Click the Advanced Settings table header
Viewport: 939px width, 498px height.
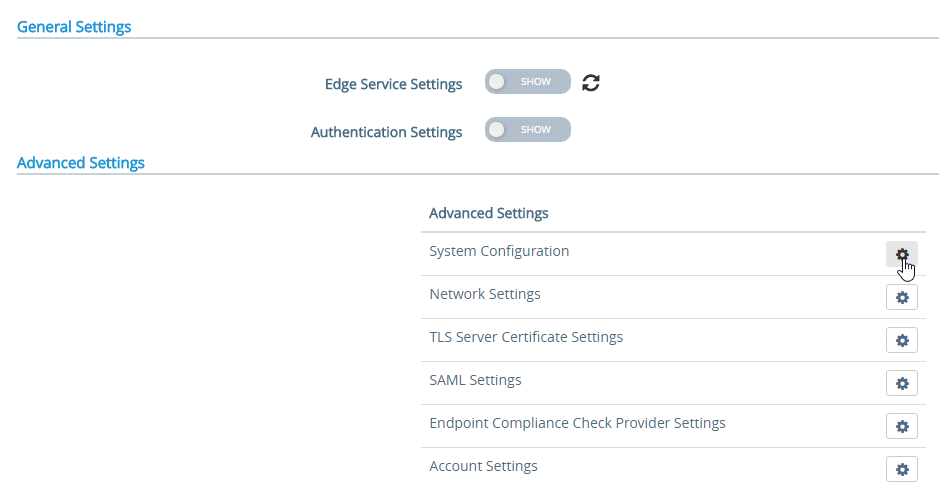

======

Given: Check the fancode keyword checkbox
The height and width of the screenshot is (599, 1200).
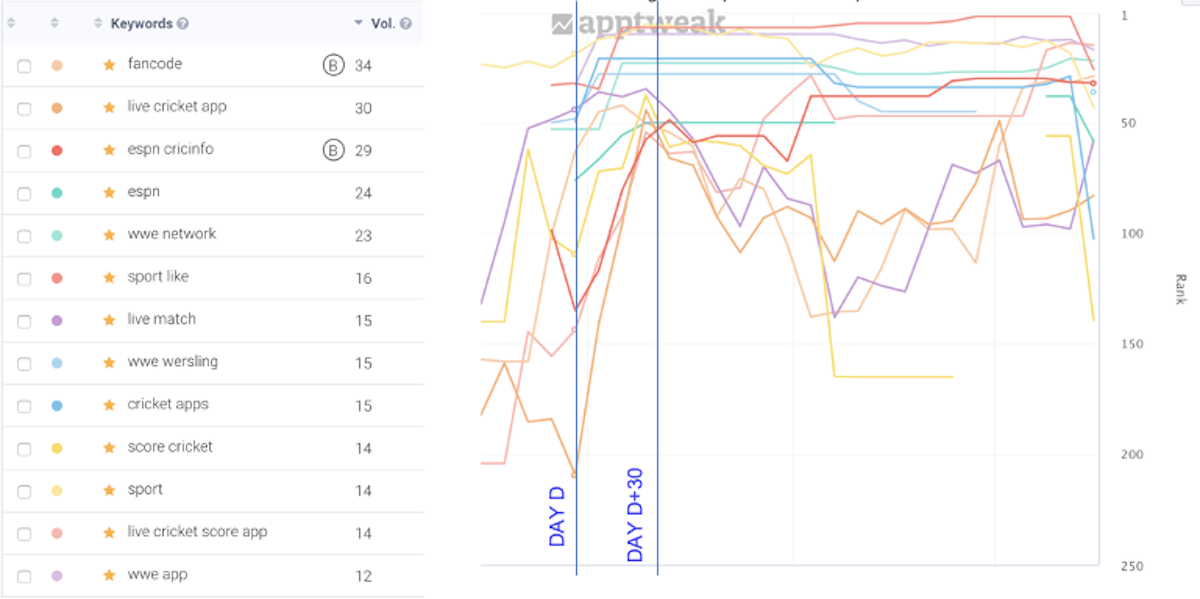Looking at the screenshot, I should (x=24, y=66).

======

Required task:
Rewrite the rows from the line with "Given: Check the fancode keyword checkbox" to the line with "Looking at the", swapping "checkbox" for "tick box" and keeping everything else unchanged. Omit the pictures from your answer.

Task solution:
Given: Check the fancode keyword tick box
The height and width of the screenshot is (599, 1200).
Looking at the screenshot, I should (x=24, y=66).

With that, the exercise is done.